DESPITE elevated inflation and rising prices in key commodities like oil and meat, Bangko Sentral ng Pilipinas (BSP) Governor Benjamin Diokno said on Thursday there are no signs of second-round effects on price increases based on their most recent assessment on the country’s inflation dynamics.
Diokno maintained that recent price spikes are “transitory in nature” and are best addressed by non-monetary government measures to augment the domestic supply.
Second-round effects in inflation are usually indirect price increases due to sustained high prices of a key commodity. For example, sustained elevated gas prices could lead to significantly higher transportation costs down the round.
These second-round effects usually raise the flag for central banks to start reining in on inflation through tighter monetary policy actions.
Diokno told reporters elevated prices in recent months are largely caused by weather disturbances, higher global oil prices and higher meat prices owing to the African swine fever.
The governor cited another possible reason as to why there are no second-round effects yet: the economy is still in the early stages of recovery and has unused capacity that is mitigating second-round effects.
“Given the manageable inflation outlook, our priority is to maintain the current monetary accommodative policy for as long as needed to ensure sustained economic recovery,” Diokno said.
“Nevertheless, the BSP stands ready to respond to second-round effects or more broad-based pressures as the economy recovers fully,” the governor added.
Diokno said the BSP’s accommodative policy stance remains guided by the inflation outlook. BSP projections show that inflation will eventually decelerate to the midpoint of the government’s 2 to 4 percent target in 2022 and 2023, according to him.
The latest inflation print of the country is at 4.8 percent, easing slightly from the 4.9 percent in the previous month.
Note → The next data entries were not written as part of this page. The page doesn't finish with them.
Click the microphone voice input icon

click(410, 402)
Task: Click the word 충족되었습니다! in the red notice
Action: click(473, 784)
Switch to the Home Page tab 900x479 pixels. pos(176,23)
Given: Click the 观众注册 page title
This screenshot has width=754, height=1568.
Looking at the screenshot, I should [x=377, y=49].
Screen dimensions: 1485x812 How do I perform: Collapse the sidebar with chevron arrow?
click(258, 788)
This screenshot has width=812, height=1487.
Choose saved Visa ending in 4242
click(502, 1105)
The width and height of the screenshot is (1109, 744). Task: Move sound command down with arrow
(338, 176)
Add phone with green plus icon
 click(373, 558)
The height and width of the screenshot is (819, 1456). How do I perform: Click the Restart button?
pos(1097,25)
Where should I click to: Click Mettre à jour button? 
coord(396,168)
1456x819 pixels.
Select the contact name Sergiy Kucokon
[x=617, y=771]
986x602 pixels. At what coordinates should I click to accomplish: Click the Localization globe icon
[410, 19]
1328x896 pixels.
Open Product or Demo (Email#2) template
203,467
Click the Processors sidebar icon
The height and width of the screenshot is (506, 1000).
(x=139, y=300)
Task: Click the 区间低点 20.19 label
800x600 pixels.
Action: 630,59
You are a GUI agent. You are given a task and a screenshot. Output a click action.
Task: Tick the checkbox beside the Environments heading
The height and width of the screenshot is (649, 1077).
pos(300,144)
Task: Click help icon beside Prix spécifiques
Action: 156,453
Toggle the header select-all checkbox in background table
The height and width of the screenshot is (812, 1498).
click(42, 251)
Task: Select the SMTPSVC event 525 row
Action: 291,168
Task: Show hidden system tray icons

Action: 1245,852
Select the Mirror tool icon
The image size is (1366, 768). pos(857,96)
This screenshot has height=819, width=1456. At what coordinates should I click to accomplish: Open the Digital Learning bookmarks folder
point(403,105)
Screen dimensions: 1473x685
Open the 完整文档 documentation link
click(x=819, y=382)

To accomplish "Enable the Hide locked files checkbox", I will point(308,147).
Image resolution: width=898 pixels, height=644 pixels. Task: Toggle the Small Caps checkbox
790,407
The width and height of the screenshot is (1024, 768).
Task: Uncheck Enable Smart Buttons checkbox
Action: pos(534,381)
The Philippine Statistics Authority (PSA) is set to announce the country’s October inflation on Friday.
“Our manageable inflation outlook provides us with ample room to keep the monetary policy stance sufficiently accommodative to support the ongoing economic recovery,” Diokno said.
“Inflation expectations continue to be broadly anchored over the policy horizon, with the above-target mean inflation forecast from analysts for 2021 giving way to lower expected inflation in the following year,” he added.